The local Gamays tend to be pretty one dimensional and at best are quaffable in volume up a mountain with a hearty lunch I think. At worst they can be quite thin and acidic. Only tried one PN (it was Swiss side of the border) and it was ok but unremarkable.

I had two decent Mondeuse whilst out there this year and I agree that it’s comfortably the best red wine grape in the region.

Quite a lot of the decent restaurants have strong Rhone lists, and I can see why, as there is quite a limited selection of good local reds in my view, and they tend to be dearer than many quite good Rhones on the lists.


Sadly as was discussed briefly earlier (in this or another thread) most of the Savoie producers are small without economies of scale and their growing environment is not the easiest in the world. All of which rather conspires to make it hard for them to compete with the bigger hitters of the Rhone. But still I do feel the mondeuse at least gives them a unique niche.


What an excellent overview, @Inbar! I missed this first time round.

I can’t resist relating a comment from a French caviste made to me several years Back concerning to this grape - “It’s a dual-purpose grape. If you have any wine left over, you can use it to de-scale your bathroom taps.” But @SPmember is right - things have improved a lot, though anyone tempted by the low prices asked for certain Savoie wines in French supermarkets might want to remember this.

It’s delicious. It’s especially worth looking for if you feel that N. Rhone Roussannes can be a bit low-acid and might benefit from having a bit more acid to balance things up.

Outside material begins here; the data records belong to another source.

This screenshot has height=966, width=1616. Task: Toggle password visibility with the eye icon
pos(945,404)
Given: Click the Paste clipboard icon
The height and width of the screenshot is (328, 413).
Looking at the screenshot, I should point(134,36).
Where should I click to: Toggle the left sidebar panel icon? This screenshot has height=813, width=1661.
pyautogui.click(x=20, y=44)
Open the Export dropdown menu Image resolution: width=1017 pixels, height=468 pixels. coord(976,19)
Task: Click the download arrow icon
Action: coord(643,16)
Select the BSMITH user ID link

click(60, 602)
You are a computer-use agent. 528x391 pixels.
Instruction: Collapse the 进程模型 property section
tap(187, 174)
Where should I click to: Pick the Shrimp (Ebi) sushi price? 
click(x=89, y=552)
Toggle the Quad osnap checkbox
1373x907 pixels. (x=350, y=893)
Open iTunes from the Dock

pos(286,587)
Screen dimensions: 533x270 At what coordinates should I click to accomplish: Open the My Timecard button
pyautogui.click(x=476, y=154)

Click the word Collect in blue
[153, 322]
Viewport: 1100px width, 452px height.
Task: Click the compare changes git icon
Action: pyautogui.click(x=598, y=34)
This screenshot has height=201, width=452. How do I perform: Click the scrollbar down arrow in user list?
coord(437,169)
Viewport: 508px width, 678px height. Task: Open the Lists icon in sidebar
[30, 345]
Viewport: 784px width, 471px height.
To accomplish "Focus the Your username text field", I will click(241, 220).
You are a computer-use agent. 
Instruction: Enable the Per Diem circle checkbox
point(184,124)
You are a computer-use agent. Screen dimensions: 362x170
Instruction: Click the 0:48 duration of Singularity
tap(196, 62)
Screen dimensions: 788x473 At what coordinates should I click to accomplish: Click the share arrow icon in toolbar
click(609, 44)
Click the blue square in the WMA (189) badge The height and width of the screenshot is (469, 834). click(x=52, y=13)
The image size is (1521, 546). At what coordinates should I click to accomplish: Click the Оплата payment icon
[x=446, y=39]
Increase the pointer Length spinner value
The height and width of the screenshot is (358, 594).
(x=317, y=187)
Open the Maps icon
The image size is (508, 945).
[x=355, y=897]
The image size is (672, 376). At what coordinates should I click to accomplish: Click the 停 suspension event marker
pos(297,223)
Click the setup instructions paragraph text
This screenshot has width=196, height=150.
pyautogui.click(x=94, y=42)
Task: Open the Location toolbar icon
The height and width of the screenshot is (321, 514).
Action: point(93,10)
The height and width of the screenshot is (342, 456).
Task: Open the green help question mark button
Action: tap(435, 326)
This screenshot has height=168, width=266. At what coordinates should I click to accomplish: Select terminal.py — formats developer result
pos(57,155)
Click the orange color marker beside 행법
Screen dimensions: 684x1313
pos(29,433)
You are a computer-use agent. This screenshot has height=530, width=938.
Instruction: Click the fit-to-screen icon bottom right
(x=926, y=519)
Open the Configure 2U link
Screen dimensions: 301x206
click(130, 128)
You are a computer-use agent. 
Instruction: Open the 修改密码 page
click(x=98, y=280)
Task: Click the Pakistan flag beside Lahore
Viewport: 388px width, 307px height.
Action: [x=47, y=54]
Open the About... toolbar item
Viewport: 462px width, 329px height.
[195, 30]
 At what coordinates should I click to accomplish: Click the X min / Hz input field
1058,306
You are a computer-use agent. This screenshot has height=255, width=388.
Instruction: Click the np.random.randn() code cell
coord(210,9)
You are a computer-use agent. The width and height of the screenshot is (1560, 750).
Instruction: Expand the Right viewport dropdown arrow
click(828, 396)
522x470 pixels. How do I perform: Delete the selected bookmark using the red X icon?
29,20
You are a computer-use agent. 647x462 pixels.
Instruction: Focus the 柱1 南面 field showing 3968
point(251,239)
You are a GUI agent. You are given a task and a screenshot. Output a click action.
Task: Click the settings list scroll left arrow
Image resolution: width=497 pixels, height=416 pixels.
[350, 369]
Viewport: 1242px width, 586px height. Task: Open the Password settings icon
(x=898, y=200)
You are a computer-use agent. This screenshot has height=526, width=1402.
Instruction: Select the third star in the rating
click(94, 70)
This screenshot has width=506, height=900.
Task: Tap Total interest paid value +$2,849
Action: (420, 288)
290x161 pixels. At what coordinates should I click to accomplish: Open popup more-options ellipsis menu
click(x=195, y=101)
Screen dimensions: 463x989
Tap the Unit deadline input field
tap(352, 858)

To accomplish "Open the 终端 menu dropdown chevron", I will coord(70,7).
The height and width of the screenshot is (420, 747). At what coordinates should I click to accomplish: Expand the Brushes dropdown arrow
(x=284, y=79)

And now for a mind-warping fact. Savoie is next door to the N. Rhone. In Savoie, Roussette is a kind of wine made from Altesse grapes as already stated. But in the N. Rhone area, Roussette is a synonym for Roussanne, Roussanne being called Bergeron in Savoie.



That’s good to know! :+1:

Lucky for me, @MikeFranklin got me one in Savoie, so I’ll have a chance to try it in the autumn! (Thanks again, Mike!! :grinning::grinning:)

Edit: just re-read this… For a moment I thought you were saying it was the same grape…? So is Altesse just another name for Roussane? Mind boggling! :thinking:


No! Two different grapes sailing under the same name next door to each other.


Phew! I did experience a moment of delirium! The local names in France are so confusing… I still have no idea why Cab Franc is called Breton in the Loire, for example.


That’s the Loire for you - Malbec is called Cot on the Loire. I’m surprised it’s grown there at all, but it is.


I don’t think the French are as bad as the Italian when it comes to different names. Sometimes a single village has its own name for a grape. I believe there is a village in Piedmont that has a local name for nebbiolo that is used on their bottle labels!


You’re probably right about the Italians being even worse on this front. Nebbiolo is known as Spanna, and there might be one more alternative, but can’t quite remember. Sangiovese is also Brunello and Niellucciu in Corsica, but again - I’m sure it’s got other names… Unless these denote different clones? :thinking:


If you look at almost any grape on wiki they all seem to have dozens of alternative names.